== Work instruction ==
Write the records out again, unchanged.

== Information provided ==
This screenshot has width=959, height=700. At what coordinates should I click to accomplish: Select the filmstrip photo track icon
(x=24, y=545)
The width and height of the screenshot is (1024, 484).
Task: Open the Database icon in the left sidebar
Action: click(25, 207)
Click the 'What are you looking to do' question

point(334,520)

== Result below ==
This screenshot has width=959, height=700. At what coordinates should I click to accomplish: Select the filmstrip photo track icon
(x=24, y=545)
The width and height of the screenshot is (1024, 484).
Task: Open the Database icon in the left sidebar
Action: click(25, 207)
Click the 'What are you looking to do' question

point(334,520)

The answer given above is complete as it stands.